You don’t have to mix this that much. Little lumps of banana are fine.
- A bowl
- A potato masher
- Measuring cups
- Flexible plastic spatula (to get all the batter out of the bowl and into the loaf pan)
- A little bowl to crack your eggs
- A loaf pan
- Parchment paper
- Cooling rack
Ingredients (recipe is Tony’s Famous Banana Cake, from Chef Christine Cushing’s collection):
- 3 bananas, that are very ripe
- 1 cup demerara sugar, loosely packed
- 2 eggs
- 3⁄4 cup grapeseed oil
- 1 1⁄2 cups all-purpose flour
- 1 teaspoon baking powder
- 1⁄2 teaspoon baking soda
- 1⁄2 teaspoon salt
- 1 tablespoon ground cinnamon
- 1⁄4 teaspoon ground nutmeg
- 1 cup walnuts, coarsely chopped
- Preheat the oven to 350F.
- In a large bowl, mash the bananas with a hand-help potato masher, leaving them chunky.
- Crack your eggs separately into a small bowl. It’s annoying. It dirties another dish. Just do it. Among the annoying and “I told you so” moments in life, are those times when you’re trying to dig out this teeny weeny and stubborn piece of egg shell from within the albumen’s gloppy grip. Do it. Yup, you’re welcome.
- Add the sugar, eggs, and grape seed oil.
- Continue to mash and stir with the potato masher until the ingredients are blended.
- Sift the dry ingredients onto a piece of parchment paper and pour into the banana mixture (I put them in a hand sifter and sift right over the bowl. It works just as well as far as I can tell)
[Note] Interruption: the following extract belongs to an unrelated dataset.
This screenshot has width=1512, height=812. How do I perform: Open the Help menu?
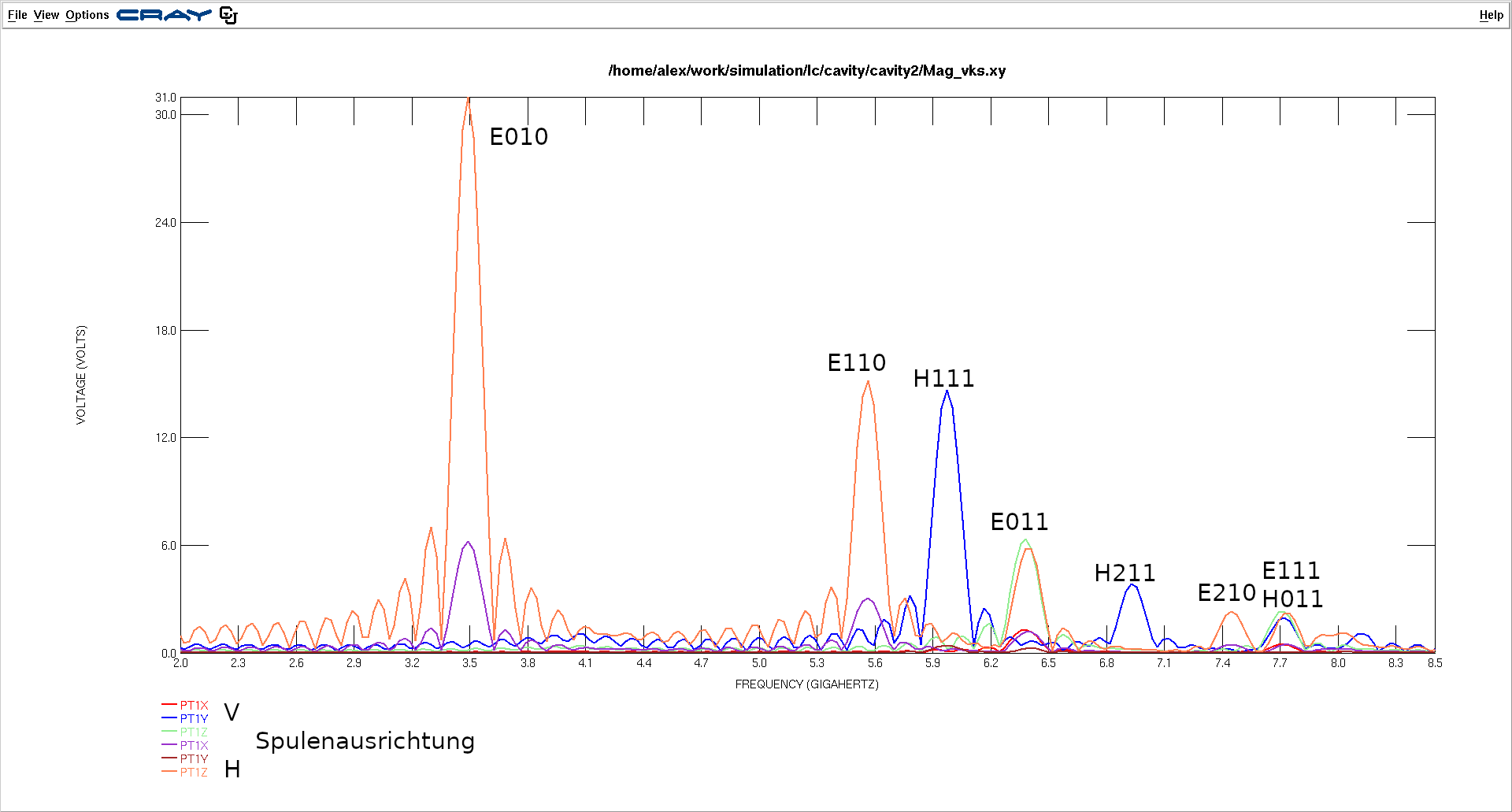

- Using the potato masher, blend gently until the flour is worked through.
- Stir in the walnuts (or your chocolate chips).
- Pour into a 9-inch cake pan lined with parchment paper. (I put the mixture into a 10-inch loaf pan lined with parchment paper)
- Bake 35 to 40 minutes, until golden and the tester comes out clean. (I bake it for 50 minutes or so or until a toothpick or knife comes out the cake with only dry-ish crumbs clinging to it)
- Let cool in the pan for 30 minutes.
- Flip on a wire rack and cool completely. (I let the loaf cool for a bit, then flip it over into my oven glove, peel off the parchment and gently lay it on the cooling rack or cutting board)
- Wait! Step away from the cooling rack. I always want to cut this right away and try it as though I could really tell how it tastes when it’s all 350F degrees of hotness. Wait till it cools. It will crumble less and slice better.
I doubled the recipe to make two loaves; one made with wheat flour and the other with gluten-free baking flour.
So which worked out best?
They’re both delicious. BUT, when you have a slice of each sitting in front of you for a taste test, the loaf made with wheat does taste better. Sorry gluten-free people! It’s nothing personal. I’ve happily made it for my gluten-free friends and eaten it myself. Too much gluten is not my friend either! The gluten-free version tastes really, really good. It doesn’t hold its shape as well when sliced and is a bit more crumbly (but you’d never know it if you didn’t have the wheat version to compare). But I find in the wheat version, the taste of the bananas comes through more and the texture of the bread itself is smoother. It’s as though there is less to interfere with the banana cinnamon taste.
Speaking of bananas, I’ll need to find a perfectly ripe bunch, to make my favourite dessert of all time – my mother’s banana cream pie.